• TEXTAUSZUG:
Wie wird ein Mensch fähig, Böses zu tun?

Und wie kommt er wieder in die Lage, Gutes zu tun?

Es gibt kein Gen oder physiologischen Indikator, der jemanden dazu bringen würde, herrschsüchtig oder böse zu sein. Diese Tendenz und das Bedürfnis, andere Menschen zu kontrollieren oder sie zu dominieren, ist ganz klar kulturell geprägt. Es entsteht in Familie, Umgebung und der individuellen Haltung.

Der Anthropologe und Philosoph Arnold Gehlen bezeichnet den Menschen als ein Mängelwesen. Im Unterschied zum Tier besitzt der Mensch kaum Angriffs- oder Verteidigungsorgane. Auch das Fehlen der ursprünglichen Instinkte und anderer schützender Attribute, wie zum Beispiel angemessene Körperbehaarung, machen das  menschliche Überleben in der Natur fast unmöglich. 

Im Gegensatz zu anderen Lebewesen passt der denkende Mensch sich nicht der Natur an, vielmehr sucht er die Natur den ihm lebensdienlichen Zwecken anzupassen. Nun weitgehend von einem physischen Überlebenskampf befreit, driftet der zivilisierte Mensch mehr und mehr in eine intellektuelle Überforderung, wodurch der unmittelbare Umgang mit der Natur schwindet und damit verbunden das Gefühl und instinktive Wissen für die universale und natürliche Ordnung.

• AUFGABENSTELLUNG 1:
Überarbeite den Textauszug: Gib ihn beginnend mit „Der Anthropologe und“ und endend mit „und natürliche Ordnung.“ wieder und ersetze dabei „Lebewesen“ durch „Geschöpfen“.
• AUFGABENSTELLUNG 2:
Zähle alle Bereiche auf, in denen laut Textauszug das Bedürfnis entsteht, andere Menschen zu kontrollieren oder zu dominieren.
• AUFGABENSTELLUNG 3:
Beantworte anhand des Textauszugs die folgenden Fragen:
(a) Als was bezeichnet Arnold Gehlen den Menschen?
(b) Welches Beispiel für ein schützendes Attribut wird genannt?
(c) Wohin driftet der zivilisierte Mensch mehr und mehr?

• DATENTEIL:

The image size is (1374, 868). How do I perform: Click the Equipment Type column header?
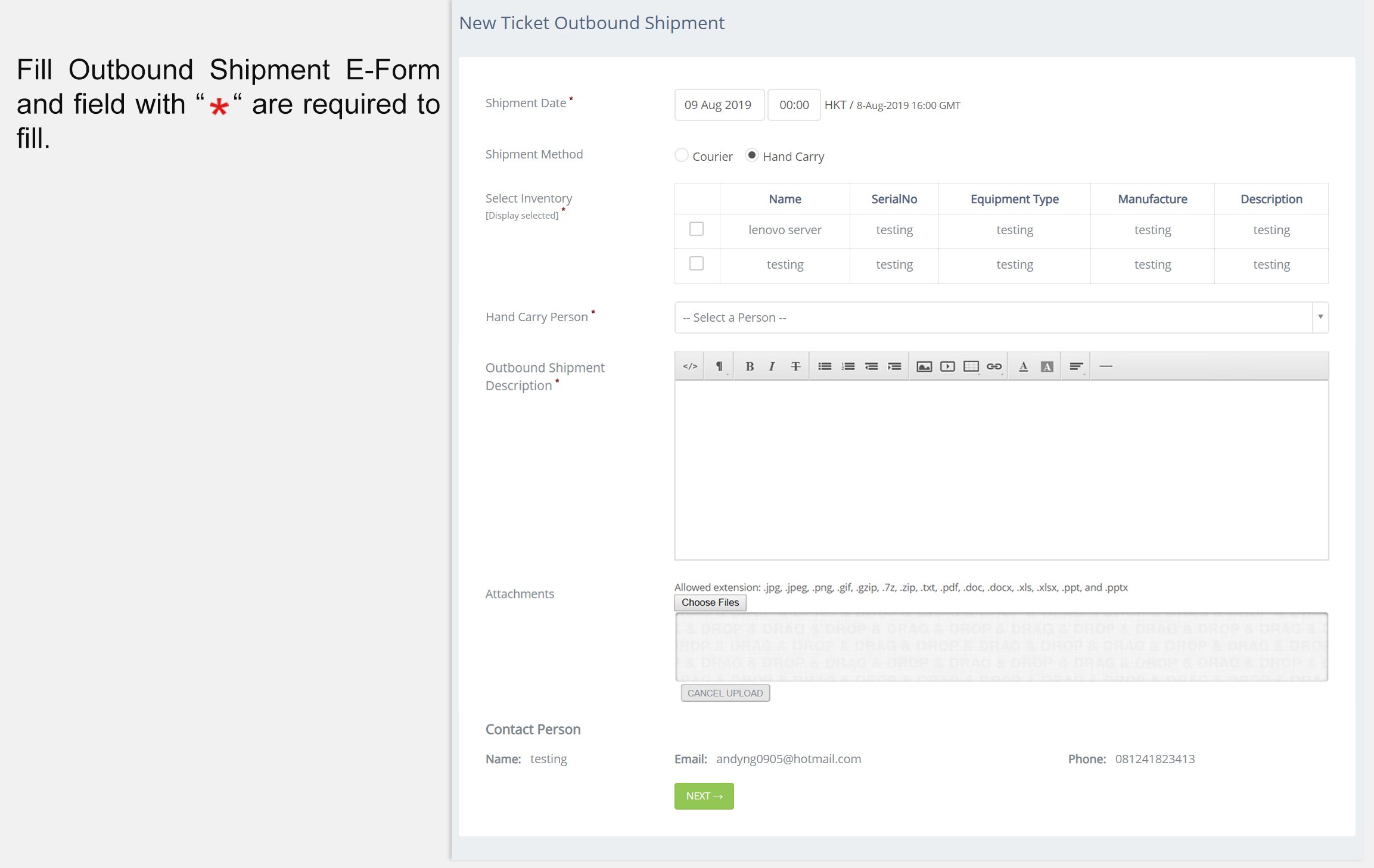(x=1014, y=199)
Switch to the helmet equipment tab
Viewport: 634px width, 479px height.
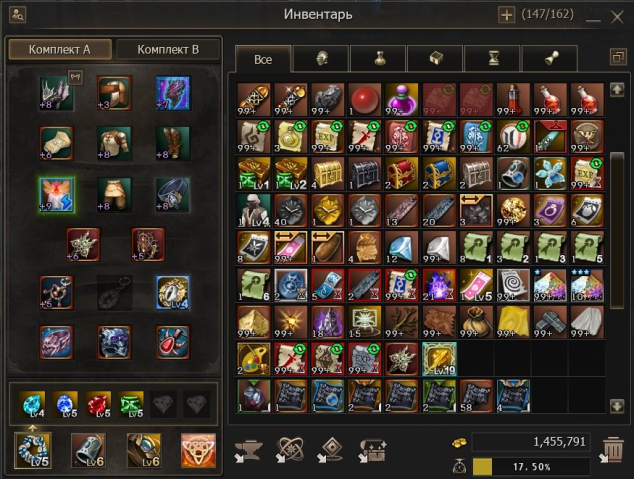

• LÖSUNG 1:
Der Anthropologe und Philosoph Arnold Gehlen bezeichnet den Menschen als ein Mängelwesen. Im Unterschied zum Tier besitzt der Mensch kaum Angriffs- oder Verteidigungsorgane. Auch das Fehlen der ursprünglichen Instinkte und anderer schützender Attribute, wie zum Beispiel angemessene Körperbehaarung, machen das  menschliche Überleben in der Natur fast unmöglich. 

Im Gegensatz zu anderen Geschöpfen passt der denkende Mensch sich nicht der Natur an, vielmehr sucht er die Natur den ihm lebensdienlichen Zwecken anzupassen. Nun weitgehend von einem physischen Überlebenskampf befreit, driftet der zivilisierte Mensch mehr und mehr in eine intellektuelle Überforderung, wodurch der unmittelbare Umgang mit der Natur schwindet und damit verbunden das Gefühl und instinktive Wissen für die universale und natürliche Ordnung.

• LÖSUNG 2:
Familie, Umgebung, individuelle Haltung

• LÖSUNG 3:
(a) Als ein Mängelwesen.
(b) Angemessene Körperbehaarung.
(c) In eine intellektuelle Überforderung.